Start of Block
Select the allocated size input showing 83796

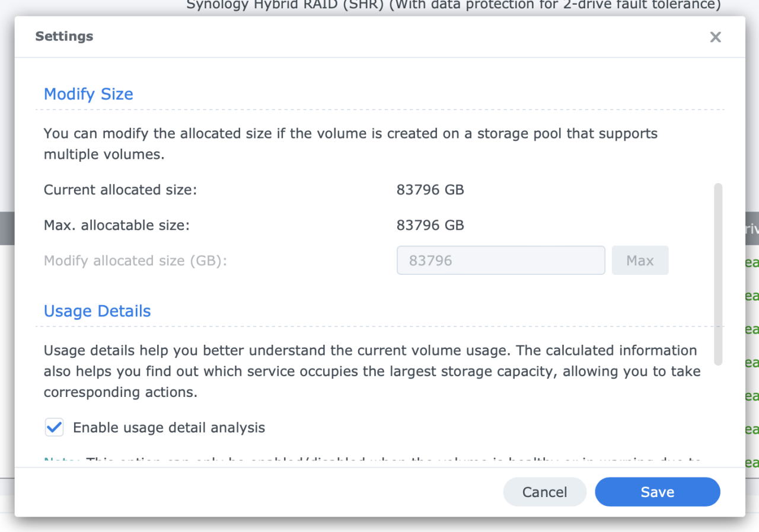[500, 260]

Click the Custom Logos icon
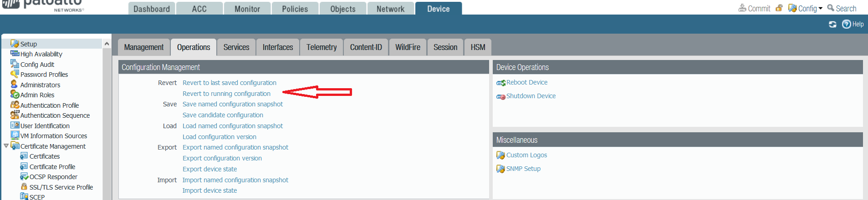[500, 155]

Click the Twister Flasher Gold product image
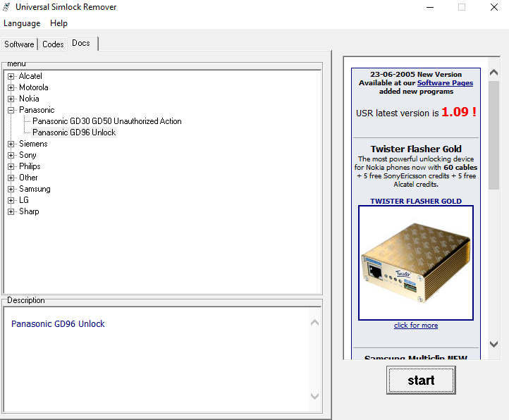click(416, 263)

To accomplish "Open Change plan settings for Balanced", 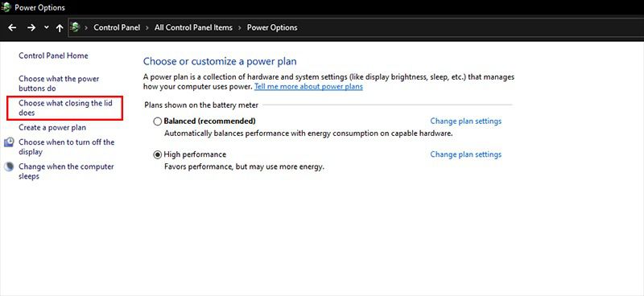I will (x=466, y=121).
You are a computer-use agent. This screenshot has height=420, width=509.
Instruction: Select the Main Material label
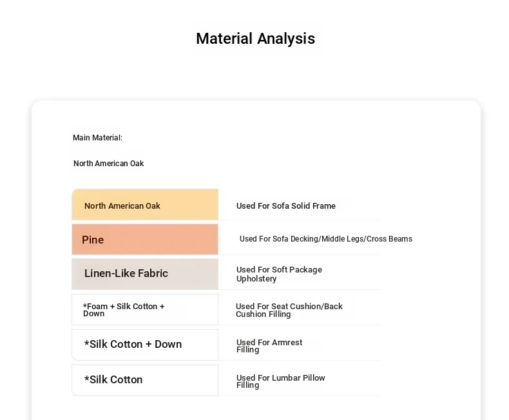point(97,138)
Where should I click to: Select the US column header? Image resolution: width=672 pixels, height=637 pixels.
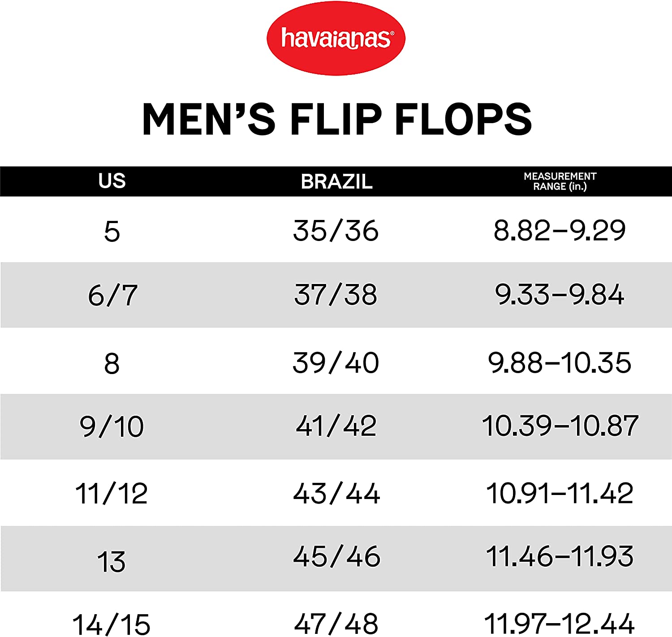point(112,181)
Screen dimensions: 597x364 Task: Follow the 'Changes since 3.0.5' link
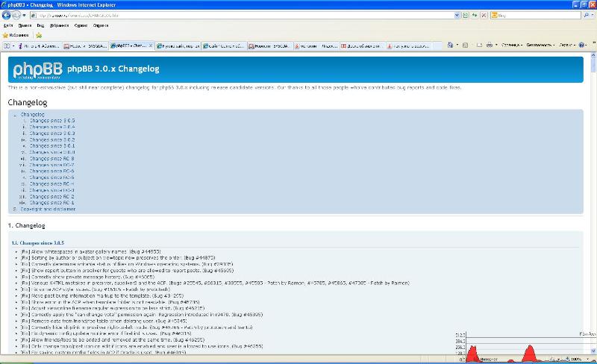click(57, 120)
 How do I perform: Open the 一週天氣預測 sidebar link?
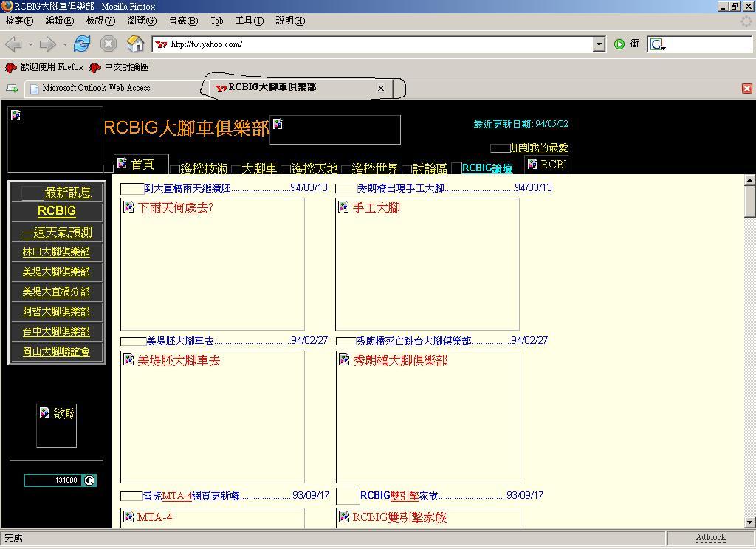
End of Block
The lines from the one containing "Where should I" through the last line above are to be repeated exactly, and only those. Any pictures must be left out.

Where should I click to: Select the US column header? Image resolution: width=672 pixels, height=637 pixels.
point(112,181)
Screen dimensions: 597x364 Task: Follow the 'Changes since 3.0.5' link
click(57, 120)
 How do I perform: Open the 一週天氣預測 sidebar link?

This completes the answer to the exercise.